Quality check before you ship a fix
- Every merge has a defined winner chosen on real signals — inbound links first, current position second, content depth third. If all three disagree, keep the older URL; it has accrued more trust. Coin flips lose authority.
- Every 301 lands on a topically relevant URL, not a category index. Mismatched redirects get reclassified as soft 404s and the signal is wasted.
- After a merge, the kept URL absorbs every unique value from the redirected one. Losing unique content is the number-one way merges backfire.
- Differentiations land in the visible title and H1, not just frontmatter. Google ranks on what it can render.
Common mistakes
- Merging on title similarity alone. Similar titles can mask distinct intent — verify against query and body, then leave them.
- Deleting the loser instead of 301-ing it. Deletion drops every external link pointing at that URL; a 301 forwards the equity.
- Differentiating only the title while the body stays overlapping. Google reads the body, not just the tag.
- Merging across categories. Topical context matters; a tutorial and a news piece on the same query usually belong apart.
- Using a 30-day window. Too short to separate signal from noise. Use 90 days.
- Skipping the post-merge monitor. Occasionally the merged page ranks worse; you need to catch that inside the 8-week window to revert.
Make it repeatable
- Re-run quarterly. Cannibalization regrows whenever you publish near old content.
- Keep a “merged URL” log with each redirect target and merge date. It saves you when a future contributor accidentally recreates a merged article.
- Add a pre-publish guard. Require every new article to declare its primary query, and warn if an existing URL already ranks for it. Ahrefs and Semrush Site Audit both ship a cannibalization report you can run alongside your own pass for a second opinion.
FAQ
- How do I pick the winner URL in a merge? Inbound links first, current position second, content depth third. If all three disagree, keep the older URL — it has accrued more trust.
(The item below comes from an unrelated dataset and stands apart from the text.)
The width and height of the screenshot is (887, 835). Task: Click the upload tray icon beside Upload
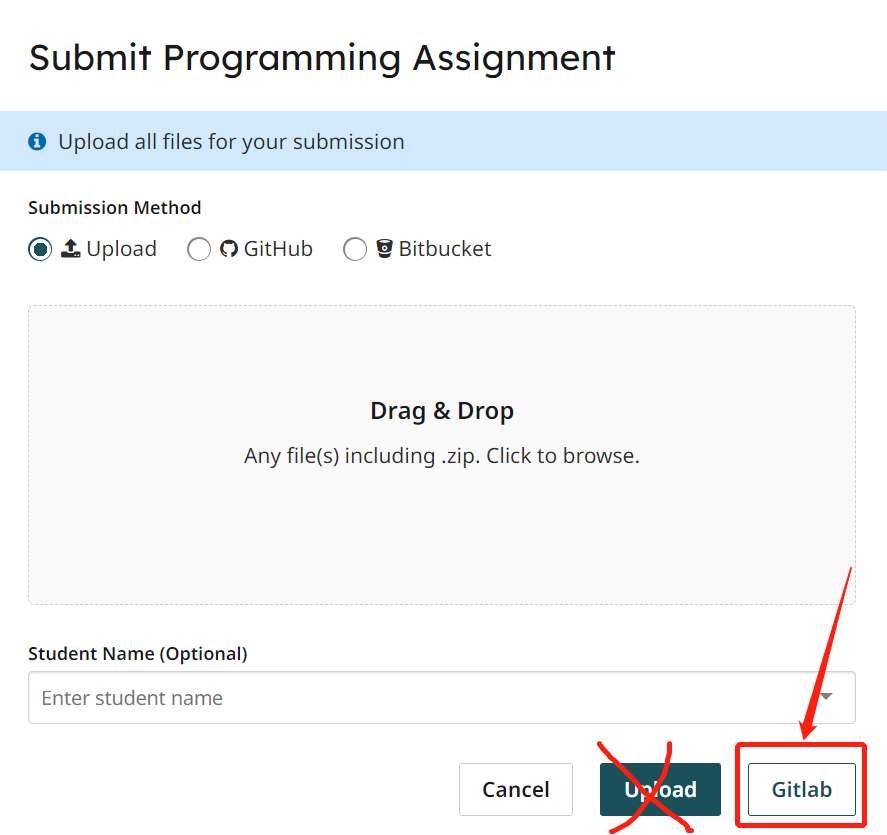coord(71,248)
- Can I merge three URLs at once? Yes, but it’s rarely worth it. Three-way merges produce sprawling articles; prefer two clean two-way merges.
- What if AI says “leave alone” but I disagree? Trust your judgment on intent. AI reads text well but lacks your site context and editorial taxonomy.
- How long until rankings move on the kept URL? Plan for 4-8 weeks (as of June 2026). Google consolidates 301 signals over a few weeks, but the redirect must be crawled and the kept URL re-indexed first.
- Does cannibalization apply to category pages? Yes. A category page and a popular article competing on one query is a common pattern.
- Should the merge target be a fresh URL? No. Pick the stronger of the two existing URLs. A fresh URL starts from zero authority.